So back to the boy.... I don't know his name. I do know that everyone calls him "tete". That's french for "head". I asked and was told it is because he has a big head. My suspicion is that malnutrition at a young age or perhaps poor caloric intake by his mother when she was pregnant may have caused this. In any case, tete is willing to help out when asked, but you really have to stay on him. Besides the clothes on his back (I don't think he has much of a wardrobe), tete's prized possession is a small battery operated radio. If you ask him to do something, he sets off to do it. But 10 minutes later you'll find him tuning in his radio while sitting on the steps.
Tete helped out by climbing into the tanks and scrubbing them. He also went into the cistern and was instrumental in cleaning out the slimmy leaves and capturing the frog that was swimming around the cistern.
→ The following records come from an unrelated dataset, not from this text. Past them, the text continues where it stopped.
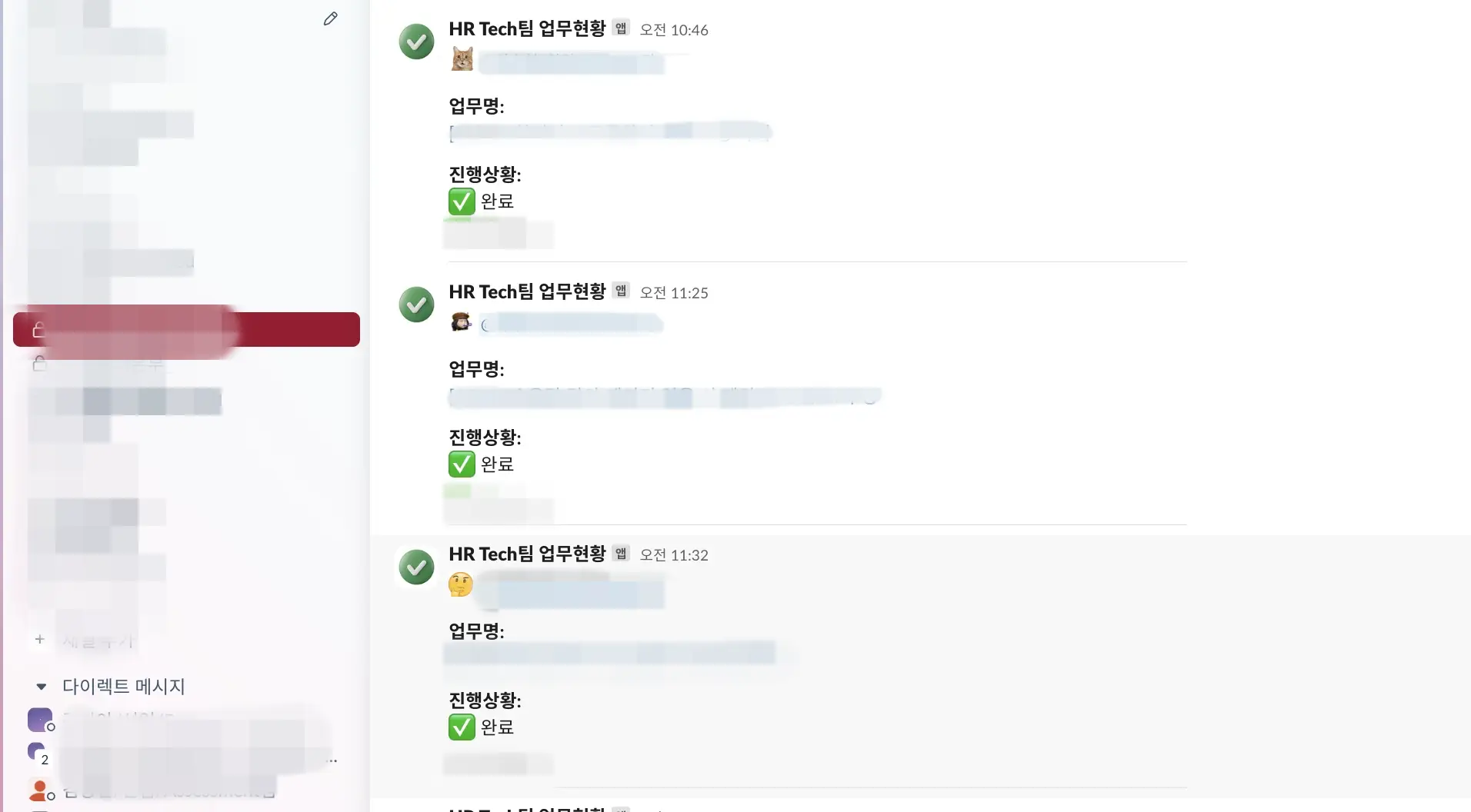Select the highlighted red private channel
The height and width of the screenshot is (812, 1471).
186,329
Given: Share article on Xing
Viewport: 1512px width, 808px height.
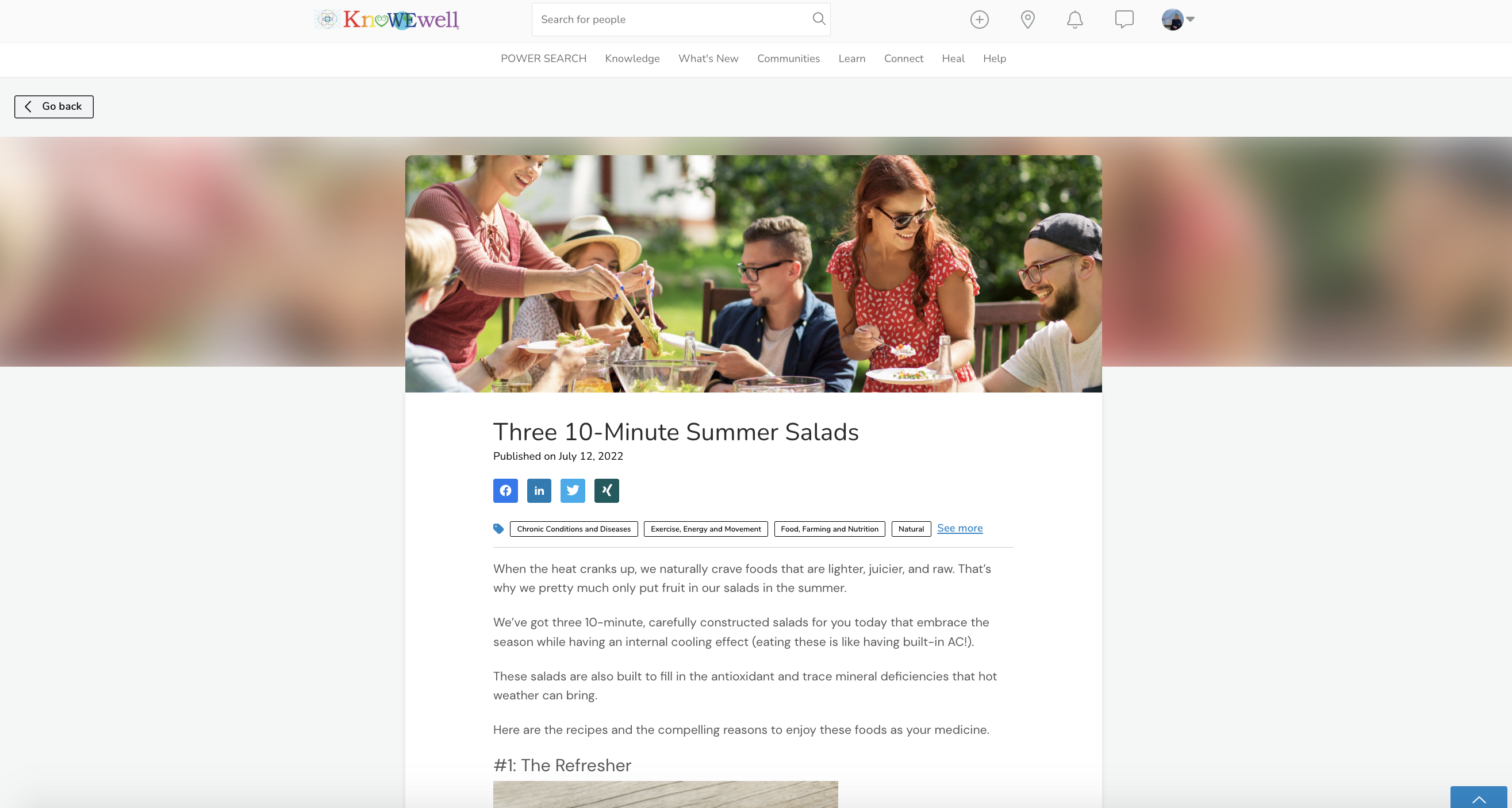Looking at the screenshot, I should click(607, 491).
After the tanks were cleaned, I asked the Priest what I could give tete or his family as payment for his help. I was told that tete came from a very, very poor family. We agreed that a 50 pound bag of rice and a gallon of cooking oil would be good payment ($30 value for helping out for 3 days).
The Priest was going to another larger town the next day and I asked him to get a few bags of rice and oil. When he returned, another Priest and I took the Toyota truck and drove out to tete's house. Along the way, I had to stop and let the Priest drive as the road had become so bad, I didn't think I'd be able to get through.
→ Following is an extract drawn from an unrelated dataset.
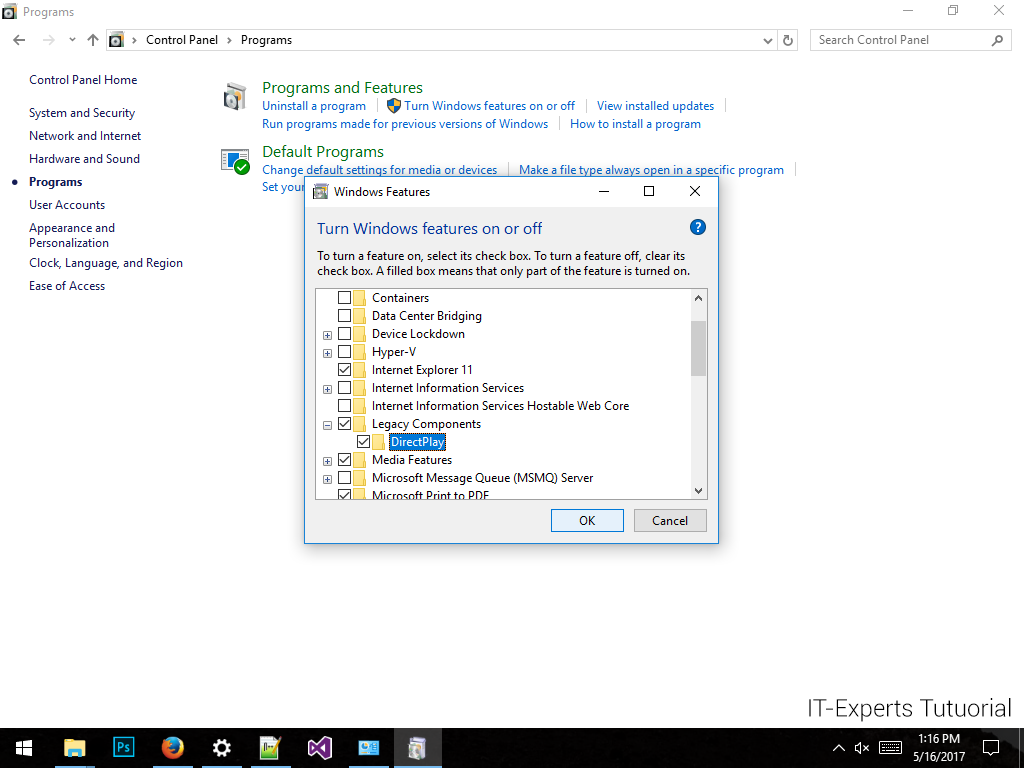
Task: Click the blue help question mark icon
Action: [x=698, y=227]
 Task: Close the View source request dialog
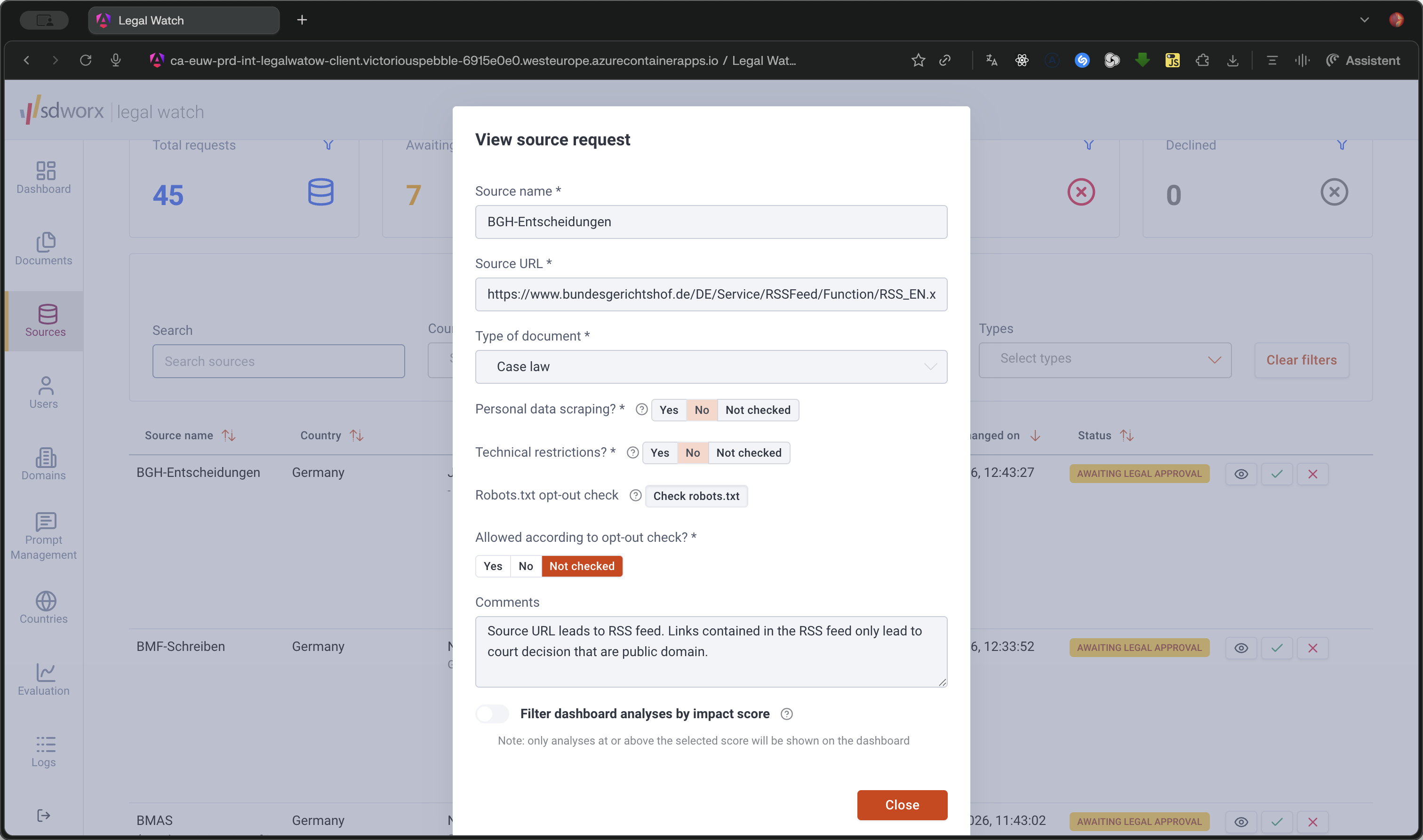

Tete lives with his mother, father and 6 brothers and sisters. We explained that tete had worked hard and helped us clean the tanks and that his payment was the rice and oil. His parents were beside themselves that tete was bringing home a 50 pound bag of rice and gallon of cooking oil for helping us.
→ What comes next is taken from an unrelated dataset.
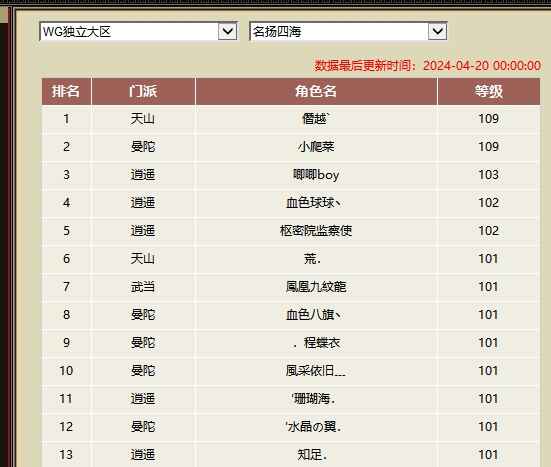
Task: Open the 名扬四海 dropdown arrow
Action: tap(437, 31)
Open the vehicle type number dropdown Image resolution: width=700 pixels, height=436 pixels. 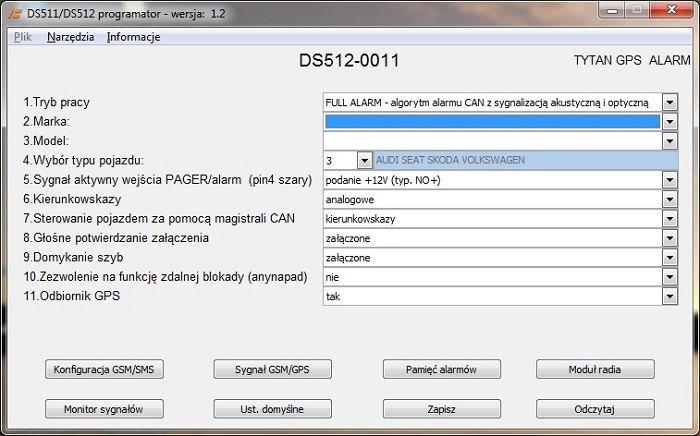click(364, 160)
The next day, I asked tete and his cousin to start cleaning an enclosed area near the church. I'd like to have it cleaned and perhaps have some people start a garden there. After a few hours, tete and his cousin came to get me. When we got back to the enclosed area, I found several of tete's brothers and sisters and his mother cleaning up the area.
Tuesday, April 6, 2010
The photo with the large piece of wood in a room with pots and pans on the floor is the cooking area of a home. A 15 year old boy lives here all alone. One parent is dead and the other has moved to another town. This is where he cooks.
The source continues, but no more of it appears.